On attend alors sa chronique, en se demandant quelle catastrophe géopolitique a bien pu encore arriver à notre pauvre planète.

Car la spécialité de Bernard Guetta, c'est la géopolitique; et la géopolitique, sur France Inter, c'est à 8h 17.

Salvador Dali, 1943.
Enfant géopolitique observant la naissance d'un homme nouveau
.


La chronique d'hier matin était intitulée: Les leçons d'un assaut. Titre sobre, mais tout à fait adapté: Bernard Guetta aime tirer des leçons des événements survenus sur la planète, et, à partir de ses analyses, en donner. Des leçons. A la planète tout entière, bien entendu.

C'est un donneur de leçons de type planétaire, en quelque sorte.

Et comme, apparemment, aucun des grands dirigeants auxquels il aimerait s'adresser ne sont à l'écoute de France Inter à 8h 17, il n'a pas fini d'avoir des leçons à donner.

Hier, son incipit a provoqué un certain effet de surprise:

Il y a, d’abord, les évidences, accablantes pour Israël. Organisé dans les eaux internationales, cet arraisonnement était totalement illégal et doit, donc, être considéré comme un acte de piraterie dont les conséquences relèvent de la seule responsabilité de son organisateur. En droit, les passagers de cette flottille étaient fondés à se défendre et, quand bien même auraient-ils initié les violences – ce qui est possible, voire probable, mais reste à prouver – la première de ces violences était l’arraisonnement.

L'auditeur un peu distrait peut penser que, pour une fois à court d'inspiration, son subtil chroniqueur de 8h 17 va lui faire le coup du "point-barre". A peine a-t-il remarqué l'incise, bercée d'un beau rythme ternaire, "ce qui est possible, voire probable, mais reste à prouver", qui laisse planer comme l'ombre d'un doute.

La relance du deuxième paragraphe crée, elle aussi, son effet de surprise:

Cela doit être dit mais, lorsqu’on a dit cela, on n’a dit qu’une partie de la vérité car cette flottille n’avait pas que des objectifs humanitaires.

Il y a des gens qui, lorsqu'ils ne coupent pas le rythme en trois, aiment bien partager la vérité en deux morceaux.
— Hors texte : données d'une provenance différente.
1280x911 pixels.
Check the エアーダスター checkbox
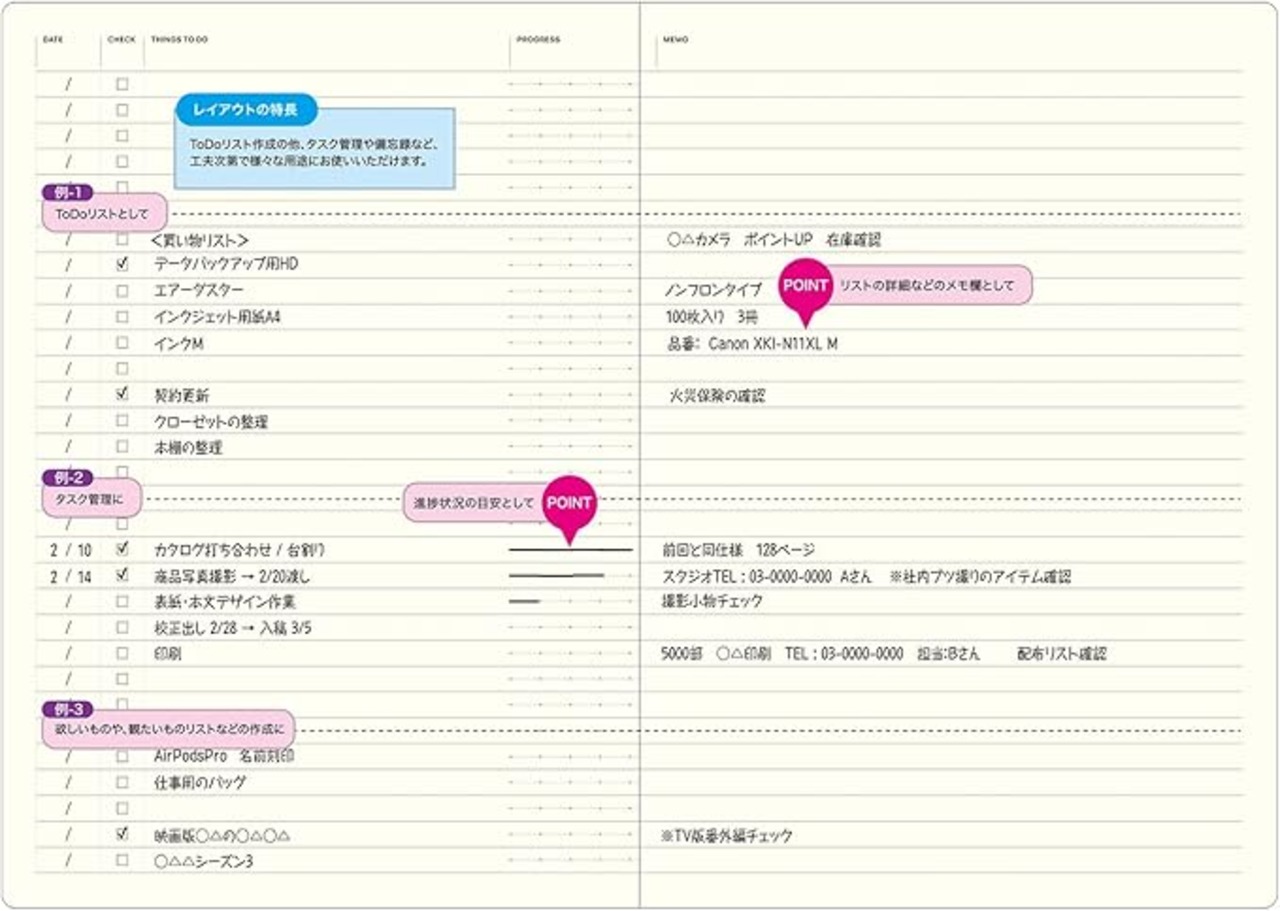pos(122,291)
Il est probable, mais je ne m'acharnerai pas à le prouver, que Bernard Guetta estime que l'action humanitaire doit avoir pour objectif de poser des emplâtres sur des jambes de bois, et surtout pas de poser les problèmes en termes politiques ou géopolitiques. Car, selon son analyse, ce que visaient principalement ces fourbes humanitaires "était de placer Israël devant une alternative dont il ne pouvait que sortir perdant". En arrêtant la flottille de la paix, Israël risquait, faisant des victimes, "l'opprobre international", mais en laissant la flottille briser le blocus de Gaza, Israël se résignait à "une victoire politique des islamistes".
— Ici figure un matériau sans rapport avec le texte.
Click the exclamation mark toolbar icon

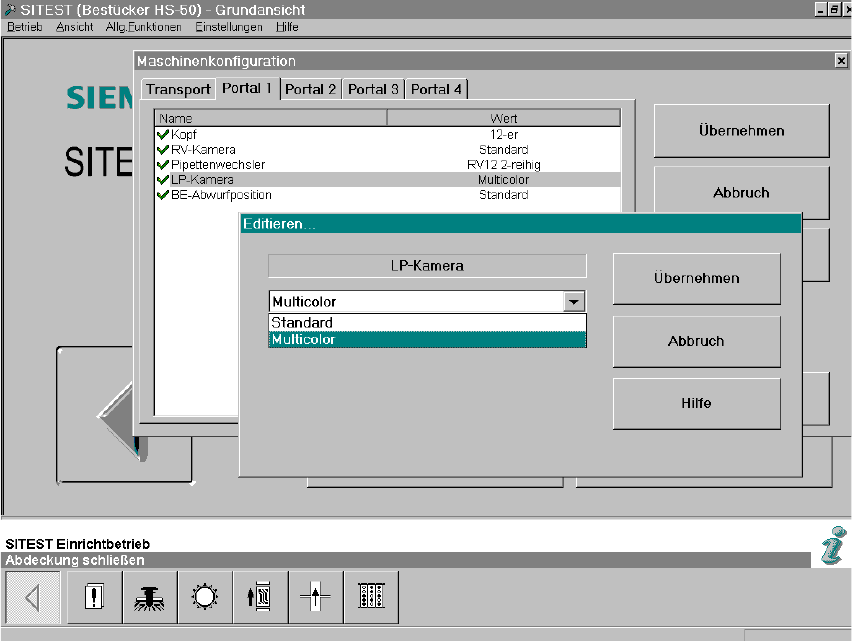tap(94, 598)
(Il fallait bien qu'ils soient évoqués, ceux-là...)

L'État d'Israël, "totalement piégé", serait donc "une victime politique" de cette opération ?

Oui mais, là encore, ce n’est qu’une partie de la vérité car rien n’obligeait Israël à organiser ce blocus de Gaza, lui-même illégal au regard du droit international et qu’il n’était pas illégitime de vouloir forcer.
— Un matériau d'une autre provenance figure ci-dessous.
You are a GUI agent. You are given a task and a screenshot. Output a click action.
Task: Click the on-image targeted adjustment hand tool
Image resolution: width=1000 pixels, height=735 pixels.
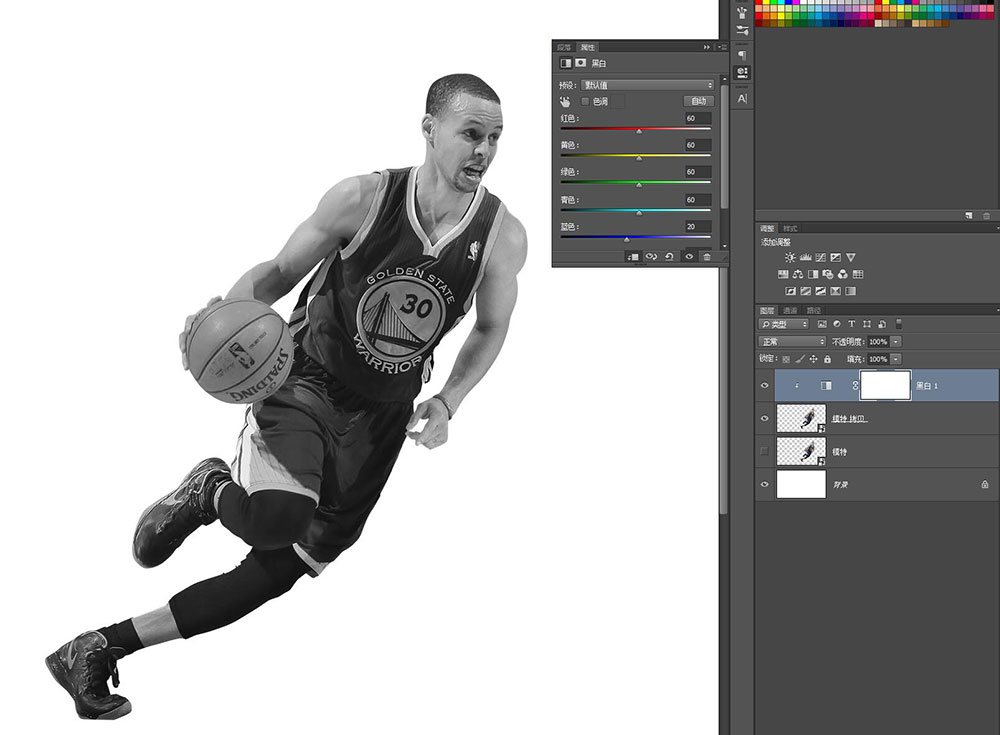tap(565, 101)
Répond notre chroniqueur, qui enchaine avec cette forte parole:

Tout se plaide dans cette affaire.

Et, puisque, nous dit-il, "c’est au fond qu’il faut aller pour en juger", il nous révèle le fond du fond de son sac à malice rhétorique:

Gaza a été transformé en prison à ciel ouvert avec, pour objectif, parfaitement clair, d’amener les Gazaouis à se révolter contre le Hamas, à désavouer les islamistes et à renverser leur pouvoir.

Ça, c'est de la géopolitique fine...

Mais, aurait pu dire Bernard Guetta, ce n'est là qu'une partie de la vérité, et il faut élargir encore notre champ de vision pour conclure:

Depuis trois ans, le siège de Gaza n’est qu’un élément de la vaste partie régionale qui oppose Israël et les régimes arabes, d’un côté, à l’Iran, au Hamas et au Hezbollah libanais, de l’autre. En ce sens, ce blocus a sa logique mais, outre qu’il consiste à prendre une population en otage, il ne mène à rien d’autre qu’à l’impasse pour Israël qui ne trouvera sa sécurité que dans la justice et la raison – celles de la création d’un État palestinien.

(Oui, mais un État sans les "islamistes", si j'ai bien suivi...)

Arrivé à ce degré de généralité, Bernard Guetta dit cela et Bernard Guetta ne dit rien.

Mais il reviendra demain, muni d'évidences qui ne sont qu'une partie de cette vérité qu'il nous révélera, car, lui, il la connaît.